There were differences between the MHI and the other two populations in flat and up. The occurrence of up-shaped whistles was higher in the MHI than in the two other populations, but the occurrence of flat whistles was lower in the MHI than in the other two populations. The occurrence of down and sinusoidal whistles was similar among the three populations. In particular, the sinusoidal whistle was the least frequent in all three populations.
The frequency of U and inverted U-shaped whistles was different in the NWHI population than in the other two populations. The occurrence of inverted U-shaped whistles was higher in the NWHI than in the two other populations, but the occurrence of U-shaped whistles was lower in the NWHI than in the other two populations.
V. Whistle comparison result
Acoustic features are selected to investigate the statistical properties of false killer whale whistles. These features are the time duration (Dur), maximum frequency (MaxF), minimum frequency (MinF), frequency bandwidth (BanF), start frequency (StaF), and end frequency (EndF). By comparing these whistle features, we determine whether there are actual differences among the three populations. We first measured the Cumulative Distribution Functions (CDFs) of each whistle feature by contour shape. We additionally performed statistical tests to assess whether the observed differences among populations were statistically significant, and we calculated effect sizes to evaluate how large those differences were.
The statistical tests performed in this paper were designed to compare means across populations. To achieve this, we first checked whether the three populations had equal variances for each characteristic. We confirmed unequal variances in all signal characteristics across the three populations using the Brown–Forsythe test, and then performed Welch’s ANOVA.
This statistical analysis process was performed for each time–frequency contour shape and each of the six signal features (Dur, MaxF, MinF, BanF, StaF and EndF), resulting in 36 separate Welch’s ANOVA tests. If 36 independent tests are all conducted at a nominal significance level of 0.05, the family‑wise error rate would inflate to approximately 84 %, meaning that at least one false positive would be expected by chance alone under the global null. To control this, we applied the Holm–Bonferroni procedure across the set of 36 ANOVA p‑values when assessing statistical significance.[22]
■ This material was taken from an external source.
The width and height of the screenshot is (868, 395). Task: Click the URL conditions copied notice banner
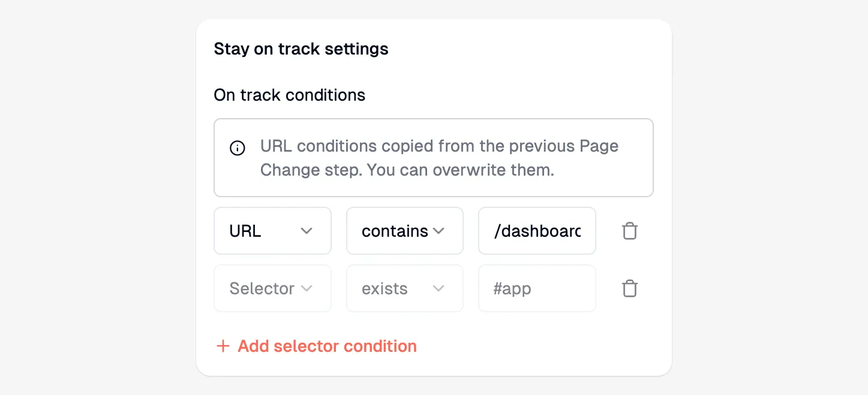coord(433,158)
After ANOVA, Post‑hoc pairwise comparisons were performed with the Games–Howell procedure, which controls the family‑wise error rate under unequal variances and unequal number of samples.[23] For each pair we report the mean difference (Δ) and Cohen’s d, together with 95 % bootstrap CIs obtained via stratified within‑group resampling with 1,000 times. Bootstrap to handle imbalance.[24] For each comparison, we drew equal‑size samples per region (size = min available across the three), with 1,000 bootstrap iterations. We report the bootstrap 95 % CIs for mean differences and Cohen’s d. This reduces leverage from the larger Pelagic sample and keeps the comparisons conservative and reproducible.
Consequently, the magnitude of the differences in whistle signal characteristics across each population can be interpreted, along with confidence intervals. In summary, this analysis (i) verifies whether the actual data have equal variances, (ii) evaluates whether the means of the three populations are the same using Welch’s ANOVA based on the (i) results, and (iii) presents pairwise post hoc comparisons, effect sizes, and bootstrap confidence intervals to determine whether any differences between populations exist and whether they are significant enough to warrant further investigation.
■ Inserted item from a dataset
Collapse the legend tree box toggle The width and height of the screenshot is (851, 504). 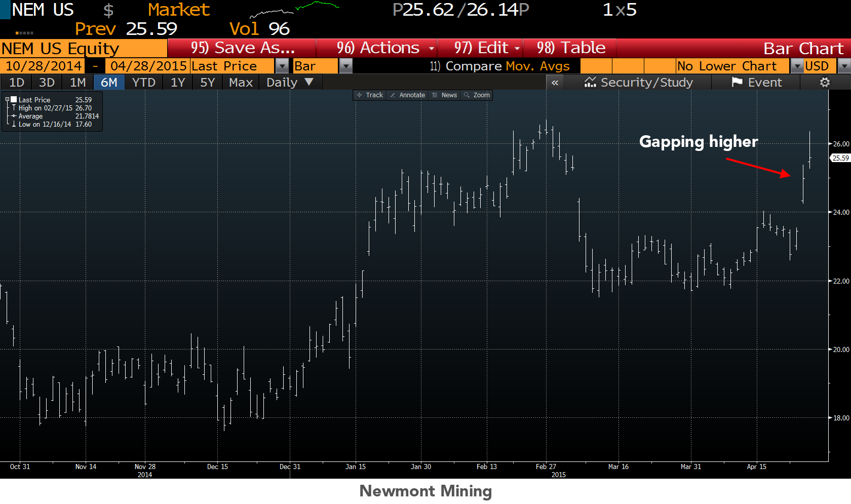pos(7,100)
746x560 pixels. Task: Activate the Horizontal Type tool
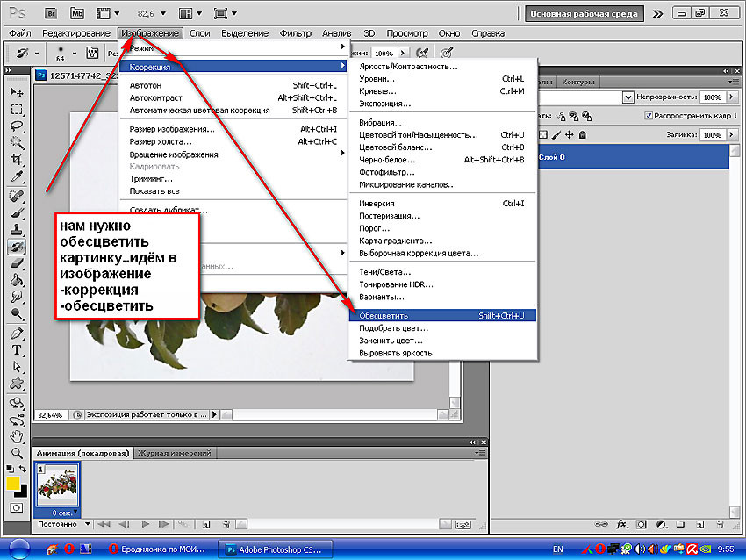(17, 349)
This statistical analysis process was performed for each time-frequency contour shape for six signal features (i.e., Dur, MaxF, MinF, BanF, StaF, and EndF). This resulted in a total of 36 analysis results. Providing a detailed discussion of each result would reduce readability and unnecessarily lengthen the manuscript. Therefore, all analysis results and CDF plots are provided in the Appendix. The main analysis results are summarized in the main text. Table 3 summarizes the all results and shows the relationship between the whistle characteristics of the three populations. The relationship between regional false killer whale populations in whistle characteristics was determined for each pair based on the Games–Howell adjusted p-value (Padj) and Cohen’s d (d). Δ represents the difference in mean values. The criteria are as follows:
Table 3.
Summary of analysis results; P1: NWHI, P2: Pelagic, and P3: MHI.
“ > ” (clear and significant difference): Padj < 0.01 and |d| ≥ 0.5
“ ≥ ” (difference exists but is small; the difference may not be significant): Padj < 0.05 and 0.1 ≤ |d| < 0.5
“ = ” (similar): Padj ≥ 0.05 or |d| < 0.1
For example, P3 ≥ P2 > P1 means “P3 is slightly larger than P2, and P2 is significantly larger than P1.”
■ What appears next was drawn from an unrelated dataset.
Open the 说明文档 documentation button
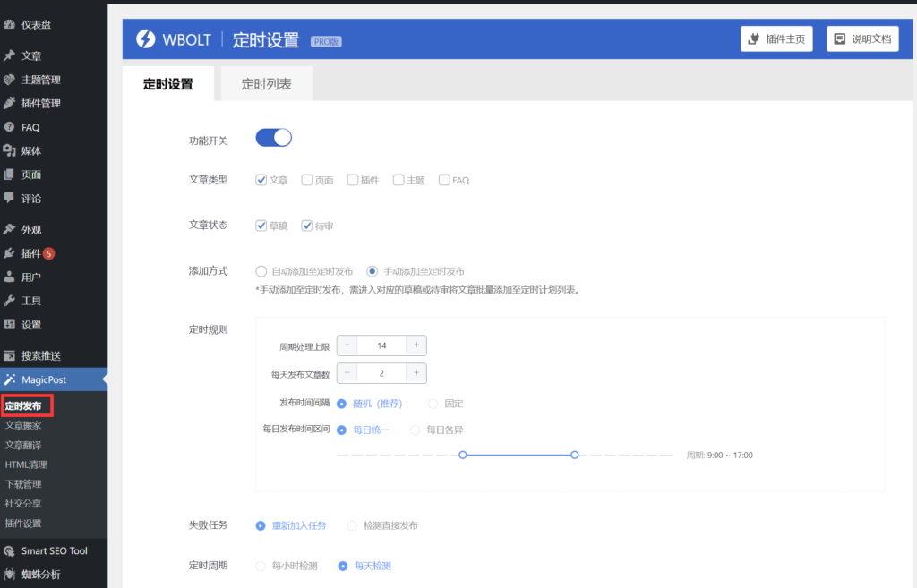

Overall, when considering all six time-frequency contour shapes, the dominant shape is that the frequency characteristics (e.g., MaxF, MinF, BandF, StaF and EndF) of the whistle are higher in the P3 (MHI) population than in the other two populations, and that the Pelagic (P2) population is greater than or similar to the NWHI (P1). This difference can be visually confirmed through the CDF. For example, in the case of the MaxF in the Sin type, MHI is about 4.76 kHz higher than NWHI (Padj ≈ 0, d ≈ 1.36), and MHI is about 3.43 kHz higher than Pelagic (Padj ≈ 0, d ≈ 1.15). This shape is repeated at the end frequency (EndF) (MHI–NWHI: Δ ≈ 2.43 kHz, Padj ≈ 4.09 × 10 – 13, d ≈ 0.86; Pelagic–MHI: Δ ≈ 1.24 kHz, Padj ≈ 3.21 × 10 – 15, d ≈ 0.44). This tendency is most evident in the Sin-shaped whistle, and the strongest population separation is observed. In all characteristics, P3 (MHI) > P2 (Pelagic) > P1 (NWHI) was observed, and in particular, the effect size for frequency characteristics (MaxF, MinF, BanF, StaF and EndF) is Cohen’s d, which means that there is a substantial difference, with a minimum of 0.21 and a maximum of 1.97. This result implies that the Sin-shaped whistle may have different mean levels among the three populations.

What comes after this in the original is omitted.